### PROBLEM TO SOLVE:
Starting from the first line below, count every line holding the word "This", then state the total alone.

Dataset entries
=== Section Start ===

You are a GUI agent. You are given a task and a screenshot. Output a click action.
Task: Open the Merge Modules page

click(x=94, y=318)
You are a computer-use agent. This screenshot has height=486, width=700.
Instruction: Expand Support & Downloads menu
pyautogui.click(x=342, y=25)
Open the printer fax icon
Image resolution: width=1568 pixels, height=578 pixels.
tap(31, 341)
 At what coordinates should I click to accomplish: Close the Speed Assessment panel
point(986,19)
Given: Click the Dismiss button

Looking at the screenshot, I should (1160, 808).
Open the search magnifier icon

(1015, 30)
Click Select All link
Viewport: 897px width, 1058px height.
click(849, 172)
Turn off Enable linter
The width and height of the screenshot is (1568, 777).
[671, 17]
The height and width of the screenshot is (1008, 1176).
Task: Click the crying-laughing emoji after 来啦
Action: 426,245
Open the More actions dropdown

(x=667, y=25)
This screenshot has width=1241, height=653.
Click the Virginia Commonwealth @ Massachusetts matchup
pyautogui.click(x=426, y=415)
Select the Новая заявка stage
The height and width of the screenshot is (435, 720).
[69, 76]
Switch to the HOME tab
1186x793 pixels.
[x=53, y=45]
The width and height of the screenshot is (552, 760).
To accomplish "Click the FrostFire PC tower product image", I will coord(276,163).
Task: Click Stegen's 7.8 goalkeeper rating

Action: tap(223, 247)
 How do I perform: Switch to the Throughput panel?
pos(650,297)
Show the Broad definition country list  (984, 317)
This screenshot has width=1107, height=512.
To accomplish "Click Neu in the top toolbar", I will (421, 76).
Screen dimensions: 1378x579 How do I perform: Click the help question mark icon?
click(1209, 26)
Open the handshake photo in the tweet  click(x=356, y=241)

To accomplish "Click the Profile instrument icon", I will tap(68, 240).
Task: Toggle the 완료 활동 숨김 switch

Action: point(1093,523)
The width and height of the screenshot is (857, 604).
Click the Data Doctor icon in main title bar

=== Section End ===

### REPLY:
3